In Early Modern English, there was a number of morphemes which carried essentially the same meaning. For example, the plural markers < -en> and < -s> were sometimes interchangeable, as in shoon or shoos (shoes). One such pair of allomorphs are the second person possessive adjectives thy and thine, which occurred in complementary distribution.

Second person possessive adjectives //thy// and //thine//

Before the regularization resulting in today’s form your, Early Modern English had two forms, thy and thine, both of which functioned as second person possessive adjectives, as in thy beautiful face and thine eyes. We might immediately think that the distinction is analogous to present day my and mine. However, it is not the case. Although in Early Modern English the two pairs of possessives behaved in the same manner, as in I saw it with mine own eyes, today the possessive adjective my occurs before a noun and has the role of determiner. On the other hand mine is a proper possessive pronoun which stands freely in a sentence.
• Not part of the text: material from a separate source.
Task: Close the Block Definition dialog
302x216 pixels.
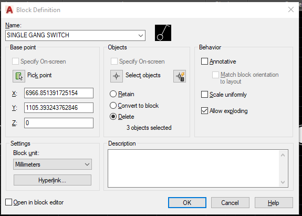Action: click(x=291, y=9)
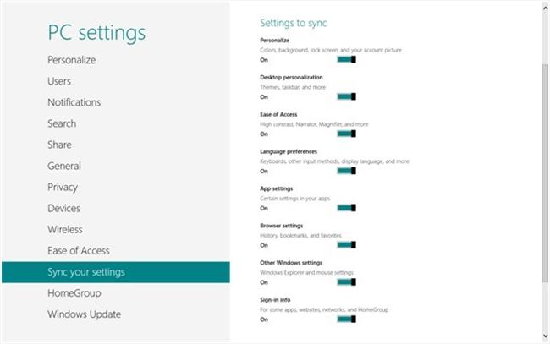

In actual fact, the case appears to be that the case of the thy/thine allomorphs is identical to the a/an distinction, i.e. the difference lies in the pronunciation of the two allomorphs. That is to say that in Early Modern English, the use of the two forms was dependent on the phonetic environment, specifically the following speech sound. Therefore thy could be expected to appear before words beginning with a consonant, whereas thine occurred before vowels.